La Barcelona que gana y la Barcelona que pierde
Es fácil dejarse llevar por la postal actual: playas llenas de vida, turistas que disfrutan del sol, un paseo marítimo que es orgullo e imagen de ciudad. Pero, detrás de esta transformación, hay un precio.
Barcelona ganó mar, pero perdió memoria. Olvidó los Banys Orientals, símbolo de un verano burgués y también de una libertad femenina pionera. Enterró bajo la arena el Somorrostro, barrio de chabolas pero también de cultura y comunidad. Y hizo desaparecer el Ramal de Marina, aquella barrera de hierro que, a pesar de todo, formaba parte de la identidad industrial de la ciudad.
La Barcelona olímpica se vendió al mundo como una ciudad abierta, moderna y mediterránea.
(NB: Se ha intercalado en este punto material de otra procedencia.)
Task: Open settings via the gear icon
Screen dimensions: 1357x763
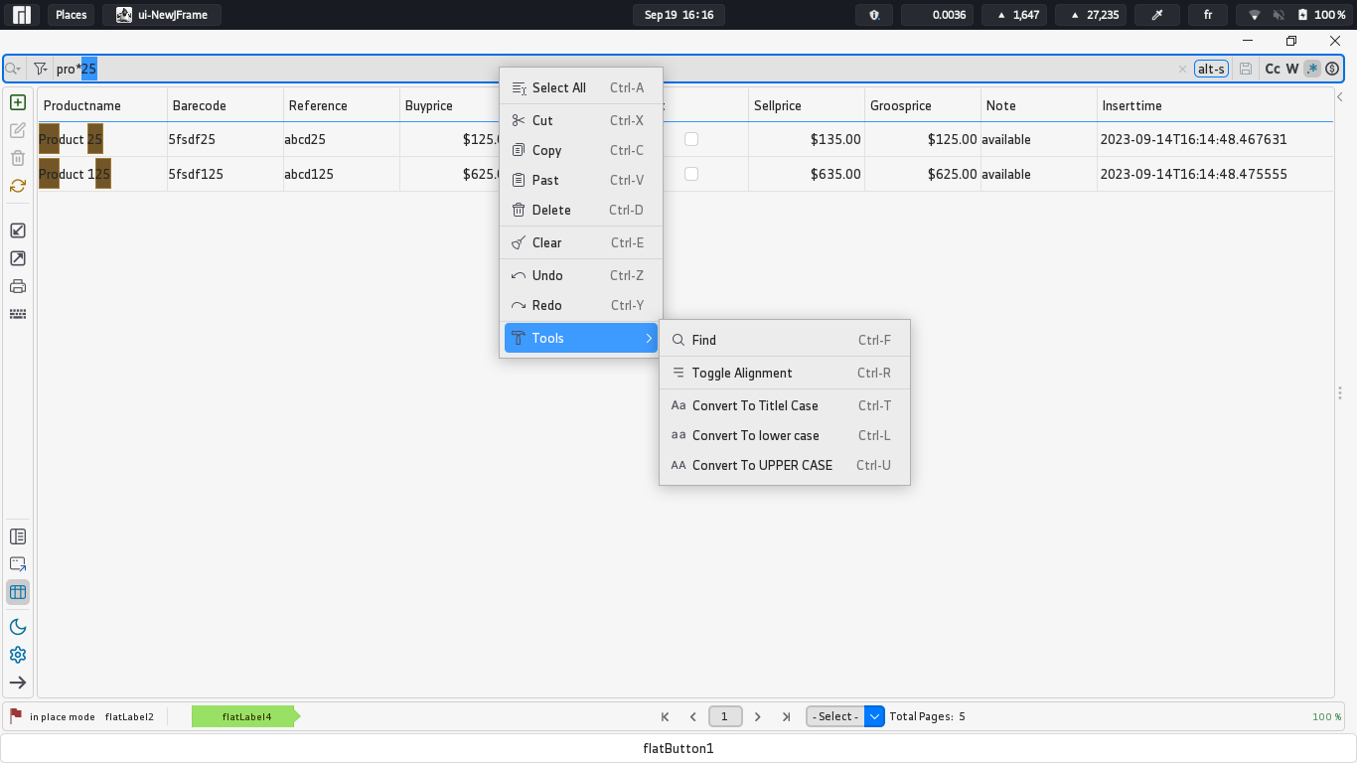Action: click(17, 655)
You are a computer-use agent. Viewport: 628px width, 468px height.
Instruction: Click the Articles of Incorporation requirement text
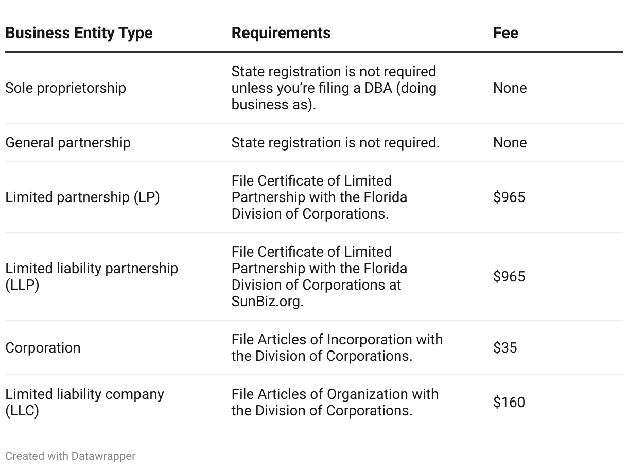337,348
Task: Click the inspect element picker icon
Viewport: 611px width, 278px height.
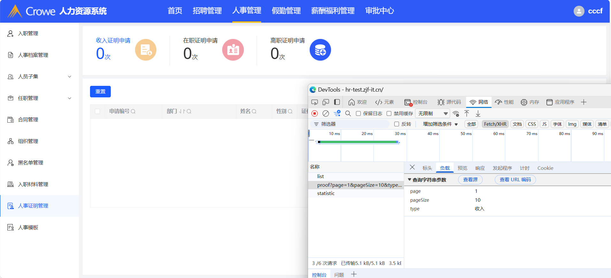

Pero esta misma Barcelona borró rincones enteros de su historia. Hoy, solo quedan fotografías en blanco y negro, testimonios orales y algunos gestos simbólicos para recordar aquello que ya no existe.
¿Por qué hay que recordarlo?
Porque la memoria de una ciudad no solo se construye con los triunfos y las transformaciones, sino también con las pérdidas. Las ciudades son organismos vivos que mutan, pero cada mutación tiene costos. Y en el caso de Barcelona, el precio de ganar playas fue borrar partes enteras de su alma.
Recordar los Banys Orientals, el Somorrostro o el Ramal de Marina no es un ejercicio de nostalgia vacía, sino un acto de justicia histórica. Porque detrás de cada derribo había vidas, historias y comunidades que también son Barcelona.
La Barcelona de hoy no se entendería sin aquel gran cambio de los 90. Pero tampoco se entendería sin reconocer lo que se perdió por el camino. Cuando hoy nos tumbamos en la arena del Somorrostro, caminamos por la Vila Olímpica o paseamos por el frente marítimo, quizás deberíamos preguntarnos: ¿qué había aquí antes?.
La respuesta es la clave para entender no solo la ciudad que somos, sino también la ciudad que fuimos.